Our expedition leader, Katja, overwintered a few times on the continent as an atmospheric chemist, drilling ice cores through ancient ice layers exposed by relentless winds in the dry valleys, reading millennia of atmospheric changes in the air bubbles they retained. She also used spare ice-core ice for her nightly whiskey. The cubes gently pop as they melt, apparently, releasing pressurized air from other ages into the glass. One of the loveliest ideas suggested smilingly by the guides, was that just by being in Antarctica – as the summer seas melted glacier-born icebergs from far inland and long ago – we were all breathing ancient air.
The colours also present a uniquely comprehensible story of climate change. White ice melts into black sea, and it’s no great leap to understand how the effect compounds like bad debt. Dark seas absorb sunlight with the brutal efficiency of a black car on a hot day—while bright ice reflects it, like a sensible white car. As the world heats up, more white heat-protective ice melts into black heat-hungry ocean, until all the ice is melted and we’re left with only tepid seas.
Water
I had the uncomfortable feeling, visiting Antarctica for the first time, that we were on the wrong side. Like we were in the upside-down, ala HBO’s Stranger Things. Everything was shining light, to be fair, as we glided along the suspiciously mirror-like surface, but largely still and lifeless in relative terms. Whales, when we saw them, were sleeping, seals rested obesely on small bergs, penguins puttered about slow and grumpy on the shore, nesting or moulting or some other mildly embarrassing thing. All of the action was clearly happening beneath the surface.

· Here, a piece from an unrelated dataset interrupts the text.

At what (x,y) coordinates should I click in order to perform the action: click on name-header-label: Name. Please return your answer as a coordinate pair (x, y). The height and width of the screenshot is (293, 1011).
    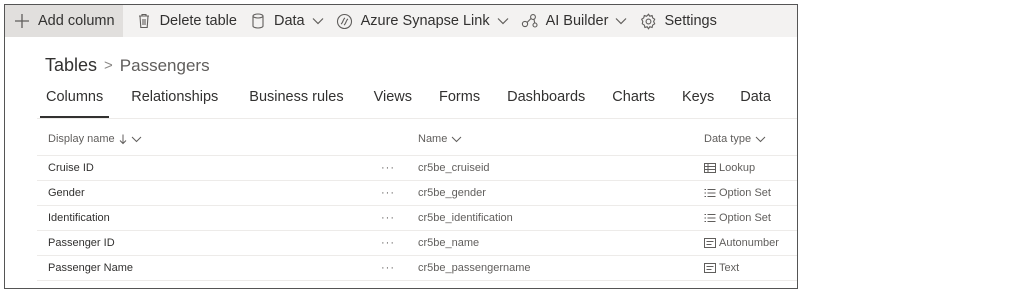
    Looking at the image, I should click on (433, 139).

The creatures we glimpsed were taking a break from that thick frantic life carrying on underneath us. One of the guides showed us a slide of what whales were doing down there for the hour or so we couldn’t see them. They dropped very deep and then from there surged upwards repeatedly in powerful leaps, swallowing krill with each surge. You might have seen the drama of whales doing that at the surface, which gives a sense of the bustling, various, violent submarine activity.
The highlight of the trip was when a humpback whale surfaced underneath the ship. We leaning over the side, where it was possible to look straight down and see the whale rising from deep below. The water that had looked so black was actually just perfectly clear, absorbing all the light like the black ice, and very deep. Seeing the whale come up from and break the surface did something to break the barrier between the worlds. Like the whale was dipping its car-sized head into the upside-down, and we were really looking up with the vivid sky of fish and water soaring above our heads.
Later other creatures leapt up at this perpendicular angle to our vision, with similar shattering effect: a school of dusky dolphins who surfed the bow wave as we entered the bay back in Ushuaia, and, to my ongoing disbelief, as three orcas on our second last day in Antarctica, who’d been spotted in the distance but—who has this kind of luck?—came right up to the ship.
Antarctica: you might have thought of it as a bleak, beautiful but largely useless continent. James Cook, the first European to see the ice, was intensely uninspired. He wrote with bitter disappointment, that it had “been rashness in me to have risqued all that had been done during the voyage, in discovering and exploring a coast, which, when discovered and explored, would have answered no end whatever”. Similarly, much geopolitical history of the region sounds like pompous arguing over pointless territory, but I wonder how much of that has been disingenuous, because, as became viscerally obvious on visiting, the land is not what matters here. It’s all about the sea.